-- Start Source text --

And from the stories I was told as a child was that conner was one of the three leaders and it was his boats that were used.

This is a very significant statement, but not strong historical evidence about the Tea Party. Rather, it shows us the foundation of your understanding of that event. The family stories we grow up with have emotional importance and are hard to get around. Like all oral histories, they have some evidentiary weight. But they have to be probed and assessed like all other oral traditions, especially since they’re almost always told to make children proud of their ancestors and we naturally cling to them.

What other evidence is there that Charles Conner was a leader of the tea destruction? What evidence is there that he owned boats near Griffin's Wharf? (By then he was running an inn and livery stable.) What evidence is there that Conner was part of the core group of tea destroyers and not someone who, like Hewes, joined in spontaneously? We need good evidence of those details to corroborate any family traditions.

-- End Source text --
-- Start Given entries --

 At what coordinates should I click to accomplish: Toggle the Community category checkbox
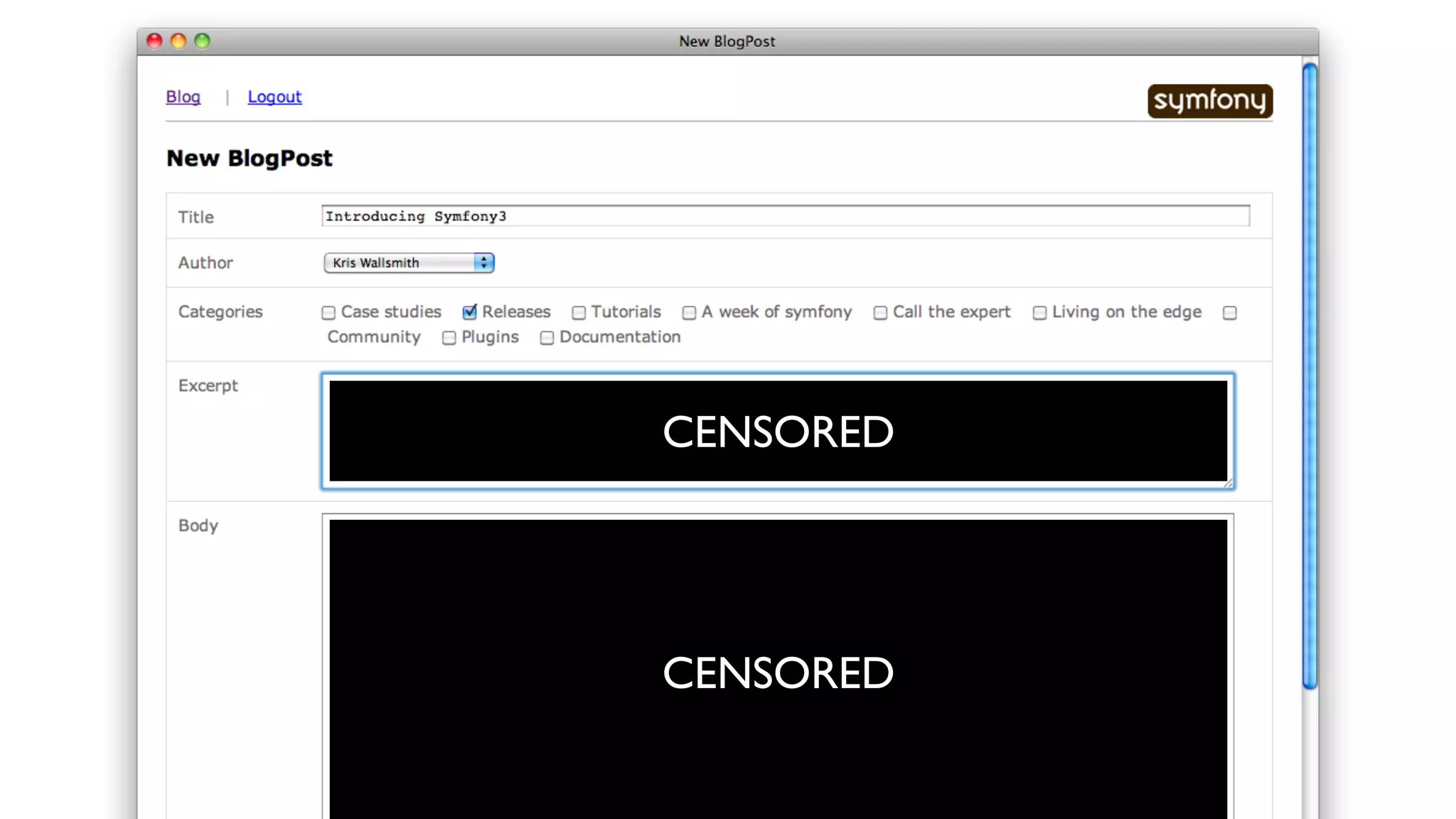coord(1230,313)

-- End Given entries --
-- Start Given entries --

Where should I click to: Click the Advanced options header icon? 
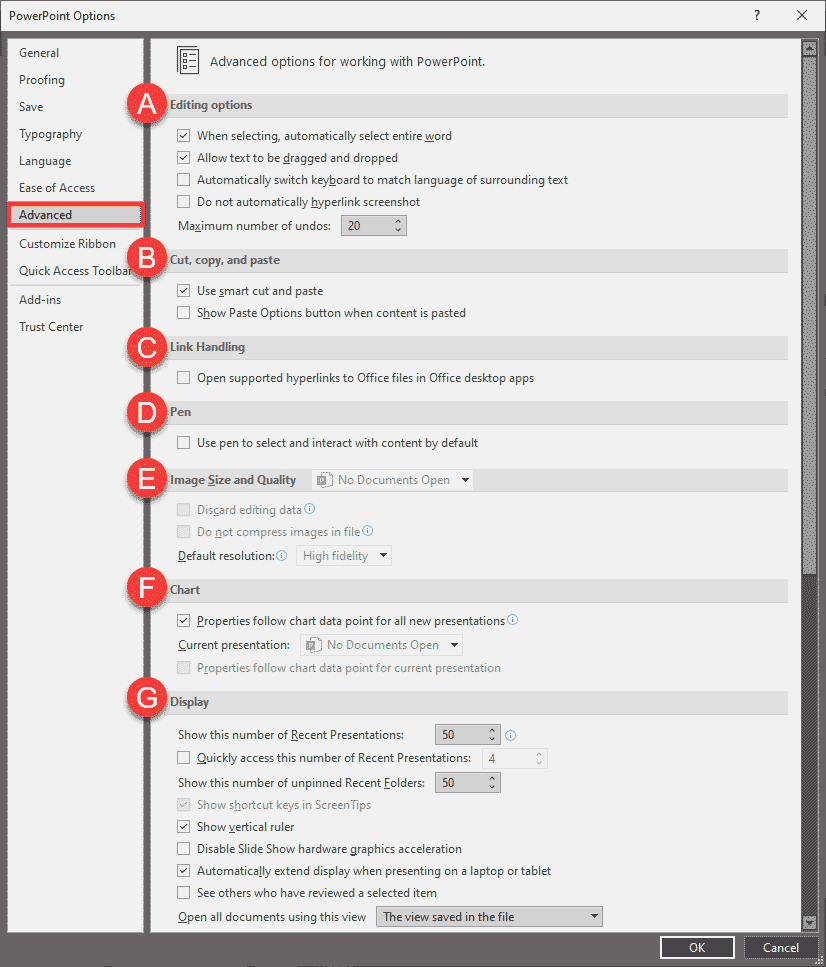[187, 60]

-- End Given entries --
-- Start Given entries --

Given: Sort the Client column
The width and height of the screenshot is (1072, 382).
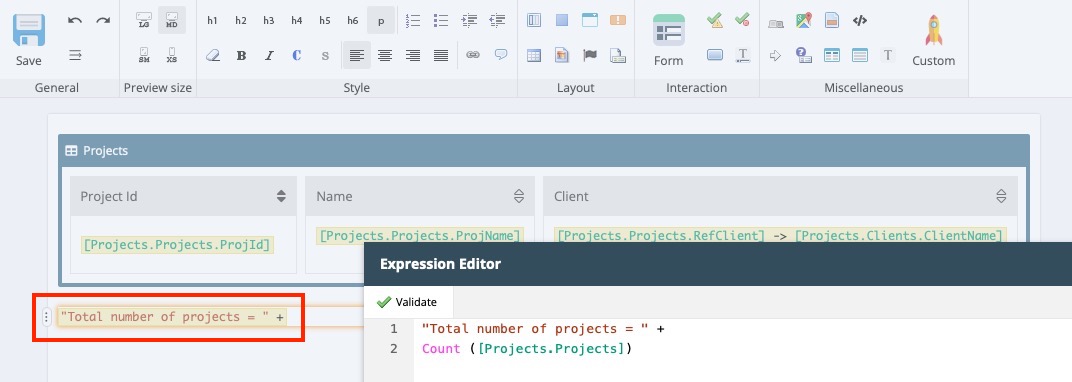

-- End Given entries --

Copy out the passage above on Charles Conner and the Tea Party word for word, in full. The lines come from a different source than the passage above.

And from the stories I was told as a child was that conner was one of the three leaders and it was his boats that were used.

This is a very significant statement, but not strong historical evidence about the Tea Party. Rather, it shows us the foundation of your understanding of that event. The family stories we grow up with have emotional importance and are hard to get around. Like all oral histories, they have some evidentiary weight. But they have to be probed and assessed like all other oral traditions, especially since they’re almost always told to make children proud of their ancestors and we naturally cling to them.

What other evidence is there that Charles Conner was a leader of the tea destruction? What evidence is there that he owned boats near Griffin's Wharf? (By then he was running an inn and livery stable.) What evidence is there that Conner was part of the core group of tea destroyers and not someone who, like Hewes, joined in spontaneously? We need good evidence of those details to corroborate any family traditions.